Walk a Mile in Her Shoes has evolved into Rise Together for Safety & Justice. The symbolic red shoes have been retired as we have grown to understand how by perpetuating gender stereotypes, they were at best problematic and at worst harmful for our members and allies, especially in the LGBTQ+ community. In addition, like last year’s response to COVID, this year there will be multiple small walks across the county instead of only one big walk in Pittsfield.

What hasn’t changed is the importance of the event. Yes, we rise together to raise much needed funds to provide services to the more than 3,000 people who seek our help every year. But we also rise together to both educate and strengthen our community so that everybody becomes advocates for safety and justice for ourselves and all of our neighbors.

Why Berkshire County must rise together

In the past 6 years, 11 Berkshire County residents have lost their lives in incidents of domestic violence.

Abusers use the threat of deportation to assert control over immigrant victims and almost 59 percent of immigrant women experience intimate partner violence.

Domestic violence survivors are seven times more likely to attempt suicide than the general population.

Disabled folks are three times more likely than the general population to experience rape and sexual assault.

Women of color, trans people of color and members of the LGBTQ+ community experience domestic and sexual violence at disproportionately high rates.

Currently there are six walks scheduled between Sept. 19 and 29.

Williamstown will rise together on Sunday, Sept. 19, at noon; meet at Tunnel Street Café. Come walk with Williams College and Greylock Together.

North Adams will rise together on Monday, Sept. 20, at 5:30 p.m.; meet at City Hall.
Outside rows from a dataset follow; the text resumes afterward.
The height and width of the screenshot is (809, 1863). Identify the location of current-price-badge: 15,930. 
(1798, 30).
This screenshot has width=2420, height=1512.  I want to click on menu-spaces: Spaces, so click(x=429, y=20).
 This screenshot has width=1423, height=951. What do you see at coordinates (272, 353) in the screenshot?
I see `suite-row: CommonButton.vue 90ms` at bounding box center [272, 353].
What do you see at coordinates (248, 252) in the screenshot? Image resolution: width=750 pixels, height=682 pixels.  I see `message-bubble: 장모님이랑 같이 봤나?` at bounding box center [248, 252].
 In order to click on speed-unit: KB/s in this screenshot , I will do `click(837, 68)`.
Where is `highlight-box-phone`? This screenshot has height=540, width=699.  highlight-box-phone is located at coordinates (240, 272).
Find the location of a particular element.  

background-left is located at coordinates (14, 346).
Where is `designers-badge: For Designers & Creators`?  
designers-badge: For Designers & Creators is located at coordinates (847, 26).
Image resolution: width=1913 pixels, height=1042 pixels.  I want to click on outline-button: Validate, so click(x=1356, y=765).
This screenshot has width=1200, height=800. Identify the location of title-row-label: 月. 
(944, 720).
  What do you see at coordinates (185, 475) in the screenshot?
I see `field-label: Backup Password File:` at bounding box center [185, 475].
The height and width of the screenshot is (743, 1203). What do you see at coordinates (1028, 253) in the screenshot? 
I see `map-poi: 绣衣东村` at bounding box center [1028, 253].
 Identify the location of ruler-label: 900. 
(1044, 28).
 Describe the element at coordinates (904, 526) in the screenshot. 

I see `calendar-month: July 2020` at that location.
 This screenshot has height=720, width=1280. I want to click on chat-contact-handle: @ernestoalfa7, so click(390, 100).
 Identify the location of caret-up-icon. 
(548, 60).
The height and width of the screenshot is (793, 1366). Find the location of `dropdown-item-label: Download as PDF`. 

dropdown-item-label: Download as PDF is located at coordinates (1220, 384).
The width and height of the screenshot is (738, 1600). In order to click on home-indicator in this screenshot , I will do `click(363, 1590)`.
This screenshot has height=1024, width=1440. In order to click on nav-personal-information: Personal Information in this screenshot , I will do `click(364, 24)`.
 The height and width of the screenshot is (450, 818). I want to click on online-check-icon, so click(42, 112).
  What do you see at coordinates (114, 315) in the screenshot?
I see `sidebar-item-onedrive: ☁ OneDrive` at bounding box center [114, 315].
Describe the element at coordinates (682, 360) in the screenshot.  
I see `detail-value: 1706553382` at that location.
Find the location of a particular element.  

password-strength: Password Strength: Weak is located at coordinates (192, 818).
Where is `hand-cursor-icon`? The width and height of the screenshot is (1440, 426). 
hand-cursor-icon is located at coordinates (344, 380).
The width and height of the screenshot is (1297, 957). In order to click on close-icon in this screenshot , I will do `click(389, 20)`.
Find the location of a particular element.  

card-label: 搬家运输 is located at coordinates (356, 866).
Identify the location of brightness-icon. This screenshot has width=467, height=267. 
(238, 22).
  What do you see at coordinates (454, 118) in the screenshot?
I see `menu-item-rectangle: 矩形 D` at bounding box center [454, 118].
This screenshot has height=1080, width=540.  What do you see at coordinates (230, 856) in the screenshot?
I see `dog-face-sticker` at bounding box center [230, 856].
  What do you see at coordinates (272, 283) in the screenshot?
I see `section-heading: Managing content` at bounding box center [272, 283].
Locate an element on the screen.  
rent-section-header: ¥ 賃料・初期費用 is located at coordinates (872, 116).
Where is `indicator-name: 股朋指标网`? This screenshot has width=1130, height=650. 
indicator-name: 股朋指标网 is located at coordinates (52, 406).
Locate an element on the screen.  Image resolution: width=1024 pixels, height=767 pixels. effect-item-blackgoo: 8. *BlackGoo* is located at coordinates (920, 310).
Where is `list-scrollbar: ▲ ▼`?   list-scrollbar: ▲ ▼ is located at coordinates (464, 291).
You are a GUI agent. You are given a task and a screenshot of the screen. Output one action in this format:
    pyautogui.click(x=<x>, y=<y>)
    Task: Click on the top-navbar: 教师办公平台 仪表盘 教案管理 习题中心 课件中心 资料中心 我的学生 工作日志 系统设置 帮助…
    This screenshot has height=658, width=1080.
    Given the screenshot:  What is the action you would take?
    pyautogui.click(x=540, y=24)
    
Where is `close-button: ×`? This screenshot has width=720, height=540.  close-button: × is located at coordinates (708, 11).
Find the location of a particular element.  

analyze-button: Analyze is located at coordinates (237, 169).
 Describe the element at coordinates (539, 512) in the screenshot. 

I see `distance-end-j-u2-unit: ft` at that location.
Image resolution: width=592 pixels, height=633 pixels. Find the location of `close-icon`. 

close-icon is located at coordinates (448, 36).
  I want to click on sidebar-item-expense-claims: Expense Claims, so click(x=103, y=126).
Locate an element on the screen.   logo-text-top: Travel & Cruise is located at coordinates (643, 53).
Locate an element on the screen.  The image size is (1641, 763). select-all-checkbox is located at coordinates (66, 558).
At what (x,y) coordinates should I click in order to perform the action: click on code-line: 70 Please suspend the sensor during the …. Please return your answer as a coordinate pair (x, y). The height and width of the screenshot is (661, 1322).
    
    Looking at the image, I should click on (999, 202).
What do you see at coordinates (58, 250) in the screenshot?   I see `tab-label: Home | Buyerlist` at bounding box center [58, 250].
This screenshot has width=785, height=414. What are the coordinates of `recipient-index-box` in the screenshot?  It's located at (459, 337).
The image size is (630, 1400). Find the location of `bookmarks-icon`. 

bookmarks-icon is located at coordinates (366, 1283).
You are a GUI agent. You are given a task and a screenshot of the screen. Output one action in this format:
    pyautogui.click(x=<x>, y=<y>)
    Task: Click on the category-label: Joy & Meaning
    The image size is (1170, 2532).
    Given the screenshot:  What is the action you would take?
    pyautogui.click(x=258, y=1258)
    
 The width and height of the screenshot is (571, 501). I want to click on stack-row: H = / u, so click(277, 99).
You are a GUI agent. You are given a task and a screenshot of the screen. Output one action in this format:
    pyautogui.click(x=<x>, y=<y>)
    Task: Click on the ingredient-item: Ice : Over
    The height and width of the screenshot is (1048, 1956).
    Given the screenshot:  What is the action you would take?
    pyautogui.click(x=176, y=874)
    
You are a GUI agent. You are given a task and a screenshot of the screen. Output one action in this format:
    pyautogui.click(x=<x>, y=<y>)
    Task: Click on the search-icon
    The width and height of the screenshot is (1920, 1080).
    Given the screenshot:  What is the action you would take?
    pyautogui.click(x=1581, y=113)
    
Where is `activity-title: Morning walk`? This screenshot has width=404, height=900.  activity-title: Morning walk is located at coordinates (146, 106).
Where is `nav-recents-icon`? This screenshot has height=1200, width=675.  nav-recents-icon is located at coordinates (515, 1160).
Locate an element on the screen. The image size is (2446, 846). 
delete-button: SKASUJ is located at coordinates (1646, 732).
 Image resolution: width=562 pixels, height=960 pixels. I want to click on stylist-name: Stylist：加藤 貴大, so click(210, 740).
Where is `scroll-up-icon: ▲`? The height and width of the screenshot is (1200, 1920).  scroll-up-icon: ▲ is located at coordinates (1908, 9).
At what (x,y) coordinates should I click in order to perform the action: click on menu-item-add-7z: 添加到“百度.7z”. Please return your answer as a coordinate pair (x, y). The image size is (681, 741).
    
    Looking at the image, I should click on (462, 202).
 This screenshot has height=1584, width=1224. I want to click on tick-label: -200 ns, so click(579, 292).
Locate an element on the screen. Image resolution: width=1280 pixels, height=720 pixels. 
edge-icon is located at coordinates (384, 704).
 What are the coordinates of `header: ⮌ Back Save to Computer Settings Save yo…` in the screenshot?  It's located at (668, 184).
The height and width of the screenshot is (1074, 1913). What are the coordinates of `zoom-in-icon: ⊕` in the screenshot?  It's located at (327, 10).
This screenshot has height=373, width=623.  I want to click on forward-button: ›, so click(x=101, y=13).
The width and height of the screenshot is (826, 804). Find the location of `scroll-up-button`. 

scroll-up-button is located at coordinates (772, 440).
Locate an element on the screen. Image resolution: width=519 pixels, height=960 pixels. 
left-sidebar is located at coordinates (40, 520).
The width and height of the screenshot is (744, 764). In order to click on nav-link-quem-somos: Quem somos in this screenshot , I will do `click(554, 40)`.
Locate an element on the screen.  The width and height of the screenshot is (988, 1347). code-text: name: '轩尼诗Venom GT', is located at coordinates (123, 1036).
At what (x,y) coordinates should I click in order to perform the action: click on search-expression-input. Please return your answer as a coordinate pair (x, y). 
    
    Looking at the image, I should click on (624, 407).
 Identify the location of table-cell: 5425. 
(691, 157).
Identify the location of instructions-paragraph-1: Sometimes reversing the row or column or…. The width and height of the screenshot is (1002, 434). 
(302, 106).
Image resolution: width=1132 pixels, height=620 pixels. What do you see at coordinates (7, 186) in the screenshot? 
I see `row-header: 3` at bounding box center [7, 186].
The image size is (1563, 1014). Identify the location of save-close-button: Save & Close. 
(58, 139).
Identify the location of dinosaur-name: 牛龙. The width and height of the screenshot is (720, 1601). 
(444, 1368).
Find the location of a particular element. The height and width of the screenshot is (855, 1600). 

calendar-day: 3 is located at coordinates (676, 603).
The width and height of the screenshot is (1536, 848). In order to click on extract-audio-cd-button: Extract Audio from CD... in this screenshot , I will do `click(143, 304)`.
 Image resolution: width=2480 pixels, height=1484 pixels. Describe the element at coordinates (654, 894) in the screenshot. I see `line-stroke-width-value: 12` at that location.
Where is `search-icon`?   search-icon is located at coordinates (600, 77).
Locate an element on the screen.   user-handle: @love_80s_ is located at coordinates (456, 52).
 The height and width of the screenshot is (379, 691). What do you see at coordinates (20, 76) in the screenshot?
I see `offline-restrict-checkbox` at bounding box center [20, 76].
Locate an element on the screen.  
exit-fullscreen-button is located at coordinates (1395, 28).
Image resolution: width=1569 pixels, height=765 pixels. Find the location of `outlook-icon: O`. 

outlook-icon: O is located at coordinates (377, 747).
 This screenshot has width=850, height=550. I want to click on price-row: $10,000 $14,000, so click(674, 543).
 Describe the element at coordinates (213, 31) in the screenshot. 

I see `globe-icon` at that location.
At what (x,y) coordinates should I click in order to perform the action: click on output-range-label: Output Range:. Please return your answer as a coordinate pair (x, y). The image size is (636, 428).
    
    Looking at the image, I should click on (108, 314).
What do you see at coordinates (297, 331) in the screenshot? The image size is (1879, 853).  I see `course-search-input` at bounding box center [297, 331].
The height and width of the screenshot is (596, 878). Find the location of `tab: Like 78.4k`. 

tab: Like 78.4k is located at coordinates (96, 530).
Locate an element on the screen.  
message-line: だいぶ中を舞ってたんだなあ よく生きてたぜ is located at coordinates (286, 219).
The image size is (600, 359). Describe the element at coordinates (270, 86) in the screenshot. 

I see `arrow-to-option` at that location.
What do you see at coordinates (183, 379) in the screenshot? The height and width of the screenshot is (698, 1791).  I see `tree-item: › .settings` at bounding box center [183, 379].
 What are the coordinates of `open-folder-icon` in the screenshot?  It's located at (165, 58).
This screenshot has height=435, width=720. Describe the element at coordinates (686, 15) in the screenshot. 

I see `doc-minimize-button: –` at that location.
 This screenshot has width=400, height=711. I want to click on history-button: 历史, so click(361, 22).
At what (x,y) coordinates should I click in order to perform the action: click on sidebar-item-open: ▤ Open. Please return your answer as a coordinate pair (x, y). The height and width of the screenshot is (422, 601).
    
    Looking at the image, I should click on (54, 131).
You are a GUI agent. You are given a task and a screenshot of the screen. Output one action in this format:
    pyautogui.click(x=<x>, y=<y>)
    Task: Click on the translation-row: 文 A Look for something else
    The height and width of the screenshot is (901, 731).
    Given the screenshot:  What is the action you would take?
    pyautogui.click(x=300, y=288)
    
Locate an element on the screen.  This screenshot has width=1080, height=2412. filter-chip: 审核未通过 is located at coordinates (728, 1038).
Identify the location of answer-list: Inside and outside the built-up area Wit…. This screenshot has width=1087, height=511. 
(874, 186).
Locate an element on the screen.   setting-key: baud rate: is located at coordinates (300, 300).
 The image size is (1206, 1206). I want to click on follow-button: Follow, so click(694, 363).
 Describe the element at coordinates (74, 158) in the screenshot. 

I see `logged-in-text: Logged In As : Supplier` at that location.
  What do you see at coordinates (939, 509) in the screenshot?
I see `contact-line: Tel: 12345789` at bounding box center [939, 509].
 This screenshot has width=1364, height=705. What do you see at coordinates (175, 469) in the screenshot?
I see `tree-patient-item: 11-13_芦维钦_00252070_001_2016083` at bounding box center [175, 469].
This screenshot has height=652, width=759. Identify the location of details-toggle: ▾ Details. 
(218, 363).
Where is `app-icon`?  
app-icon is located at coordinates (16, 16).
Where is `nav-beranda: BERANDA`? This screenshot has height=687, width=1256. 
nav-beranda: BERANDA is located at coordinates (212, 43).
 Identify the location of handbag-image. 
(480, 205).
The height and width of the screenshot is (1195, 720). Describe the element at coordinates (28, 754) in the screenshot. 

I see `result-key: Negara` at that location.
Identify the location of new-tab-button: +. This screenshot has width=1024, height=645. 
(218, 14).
Walk with state Sen. Adam Hinds, state Rep. John Barrett, Mayor Tom Bernard, Men Initiating Change in North Adams and City Councilors Ben Lamb and Peter Oleskiewicz.

Expected to be the largest walk, Pittsfield will rise together on Tuesday, Sept. 21, at 5:30 p.m.; meet at Persip Park at the intersection of North Street and Columbus Avenue. Walk with state Reps. Tricia Farley-Bouvier and Paul Mark, District Attorney Andrea Harrington, Mayor Linda Tyer and members of the City Council (Peter Marchetti, Earl Persip, Peter White, Patrick Kavey, and Helen Moon), Berkshire Community College, Berkshire Pride, Berkshire Immigrant Center, Youth Alive, Berkshire Pride, the NAACP, Ty Allan Jackson and Police Chief Mike Wynn.

Great Barrington will rise together on Wednesday, Sept. 22, at 5:30 p.m.; meet at Town Hall. Walk with state Rep. William “Smitty” Pignatelli, Jane Iredale, Calyx Berkshire Dispensary, Berkshire Food Co-op, Fairview Hospital and the NAACP.

Lee will rise together on Monday, Sept. 27, at 5:30 p.m.; meet at Town Hall. Walk with state Rep. Pignatelli, Chin Lee and Onyx Specialty Papers.

Lenox will rise together on Wednesday, Sept. 29, at 5:30 p.m. Walk with the Lenox Library staff. Location and start time details to be announced.

To register as an individual or as a team or just to make a donation to EFC go to pledgereg.com/risetogether21.

We are more than half-way to this year’s goal of $110,000, but your help and support have never been more important than they are right now.

Please join us as we Rise Together for Safety and Justice.

Dr. Susan Birns is professor emerita at Massachusetts College of Liberal Arts and a member of the Board of Directors of Elizabeth Freeman Center.